BY ALAATTIN AKTAS
The current account deficit (CAD) broke the record in the republic’s history in January and reached USD 9.84bn. The previous record was broken in March 2011 when the current account balance posted a USD 9.4bn deficit. The annualized CAD, meanwhile, hit USD 51.7bn, according to the Central Bank.
Who knows how many times I emphasized it before: There are some plans and targets. If those, who set them, worked in the private sector instead of the public sector, they would lose their jobs a long time ago.
The CAD target is USD 22bn for this year, according to the 2023-2025 Medium Term Program (OVP). But how much did Turkey have a deficit in a month? USD 9.8bn! How much should Turkey have a deficit for the remaining 11 months? USD 12.2bn! The opportunity to post a USD 1bn deficit every month! What kind of innumeracy is this?
You estimated the current account balance to post a USD 47.3bn deficit for 2022 (the realization is USD 48.7bn), and you predicted this deficit to fall to USD 22bn this year. What a marvelous forecast!
Here we go! It’s only the first month of 2023, and 45% of the CAD estimated for the entire year has already emerged.

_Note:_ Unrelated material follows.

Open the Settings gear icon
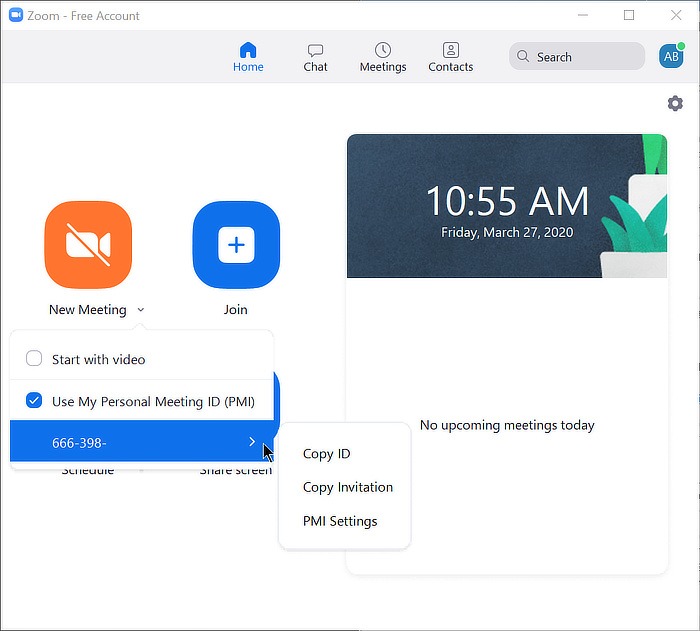(675, 104)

Of course, the current account balance can post a surplus in some months, and it may not have a deficit every month. Yet, holding the CAD at USD 12.2bn for 11 months seems impossible.
It is like gambling to forecast the CAD to decline to USD 22bn this year from its 2022 estimated value of USD 47.3bn.
The CAD was too high in January. But another negativity is in the detail of financing, and how this deficit is met.
Let’s assume that the current account balance posted a deficit. But there was a capital inflow to meet it, especially the foreign direct investment (FDI). We don’t talk about the real estate sale, but the actual FDI…
If this didn’t happen, the portfolio investment would flow.
If it didn’t happen too, an external source would be found in favorable conditions, and it would be borrowed.
None of these happened in January!
The FDI totaled USD 223m thanks to real estate sales. USD 514m in real estate sales were made to foreigners. So, if this sale wasn’t made, the FDI would be negative.
The money, which came as the portfolio investment, totaled just USD 495m.
No foreign exchange (FX) came with the net borrowing; there was an outflow of USD 71m.
Then, where did financing come from?
We used reserves.
USD 9.34bn of the USD 9.98bn financing came from the Central Bank reserves in January…
The balance of payments data shows that the problem is huge. Moreover, nothing extraordinary happened in January. Turkey was hit by the earthquake disaster in February.
If such an economic disaster bursts in January, who knows what kind of picture awaits us in February and after due to the adverse impact of the earthquake?
It’s obvious that this will our reality until the elections.
But the days when we won’t be able to manage this will also come!